A guy walks into a bar.
Inside the bar he sees a blonde sitting at the bar, she's intently watching the 10 pm news. The news story is about a man who's standing atop a building, preparing to jump. The guy says to the blond "I bet you $50 he'll jump". The blonde takes the bet and continuous to watch.
Some time later, the man on the building jumps. The guy turns to the blonde and says "I'm sorry but I can't take your money. I watched this on the 6 pm news and knew he would jump". The blonde replies "I watched it at 6 pm too, but I didn't think he'd jump again"
A concerned husband goes to his priest...
"Father, I think my wife is trying to poison me. Every time she makes me something to eat, the rat poison bottle gets lighter and lighter."
Troubled by hearing this, the priest tells the man, "I will go and speak with your wife and see what is going on here."
The priest then heads to their home and sits down with the wife and has a long discussion. He then comes back to talk to the husband.
"I've spoken with your wife for over 45 minutes about this", the priest said.
The husband looks intently at the priest, "Yeah, what should I do?"
The priest calmly says "you should take the poison."
An old woman says to an old man at the retirement home, I bet you I can guess your age.
The man doesn't believe her, but tells her to go ahead and try.
Pull down your pants, she says.
She inspects his rear end intently for a few minutes and then says, You're 84 years old.
That's amazing, the man says. How did you know?
You told me yesterday.
A Bank Robber Forgot His Mask
A bank robber wanted to keep his identity a secret, but he forgot to bring his mask. He told everyone in the bank not to look at him or he would shoot them.
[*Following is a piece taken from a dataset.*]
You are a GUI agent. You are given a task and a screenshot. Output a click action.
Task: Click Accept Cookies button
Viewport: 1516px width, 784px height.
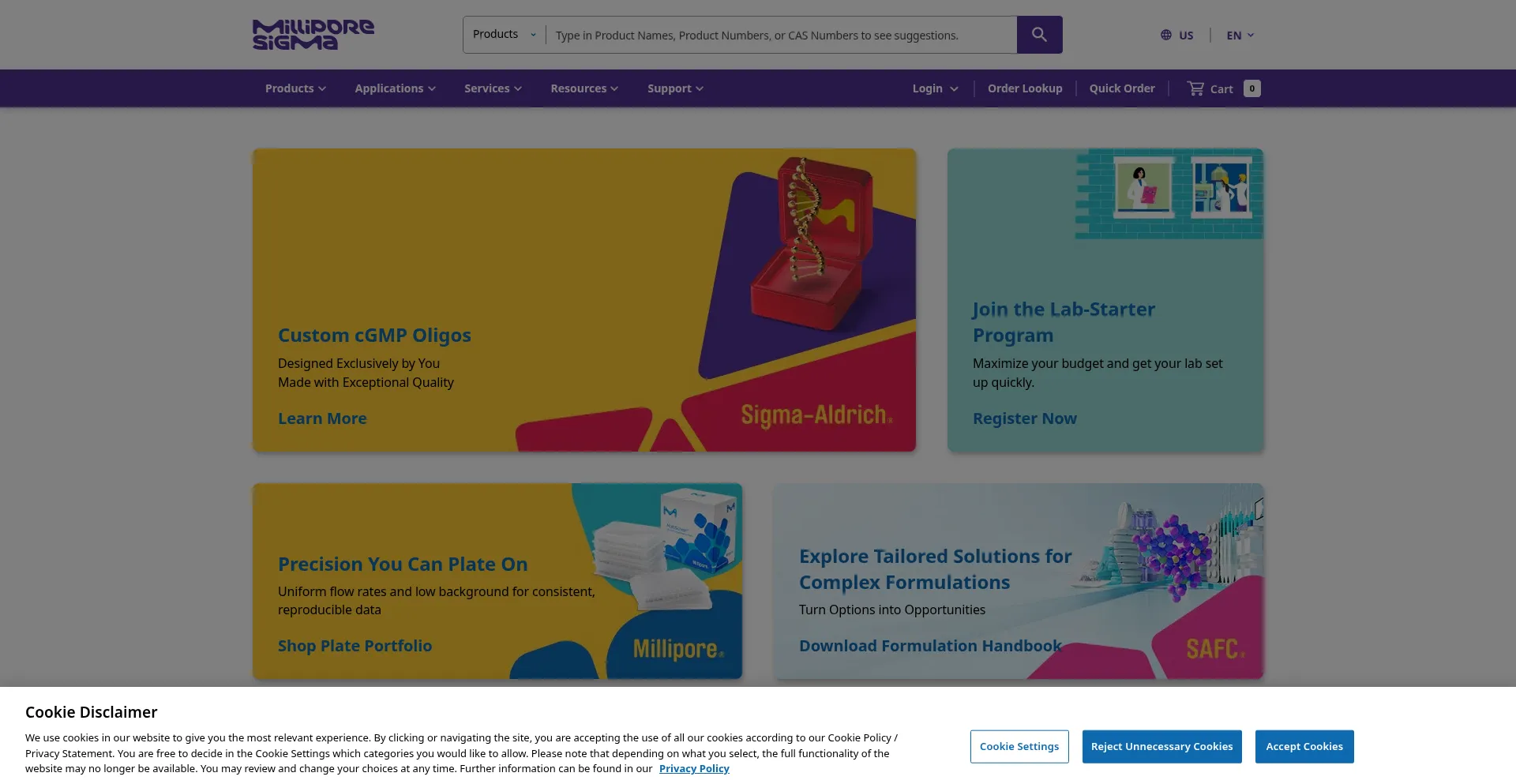1304,746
One foolhardy customer sneaked a look, and the bank robber did what he said he would... he shot him. The robber asked the crowd if anyone else had seen his face...
One customer, gazing intently at the ground, said "I think my wife got a glimpse."
I was offered $5,000 to sell my account to an advertisement firm
It was a tempting offer, but in the end I had to decline. My morals are strong and intentions are good, just like the wonderful people at Nestle.
The Yeti
A local married couple came forward today and said that a Yeti was spying on them while they were having s**... in their swimming pool, watching them intently before running off into the woods.
Now, I've been called lots of things in the past but that's just mean.
A teenager takes a seat on a bench next to a middle aged man reading a newspaper...
After a few minutes the man looks over and stares intently at the youth's multicolored mohawk. The teenager looks over at the man and says "What's the matter old man, never done anything interesting in your life?"
The man responded, "I once got drunk and had s**... with a parrot, I was just wondering if you were my son."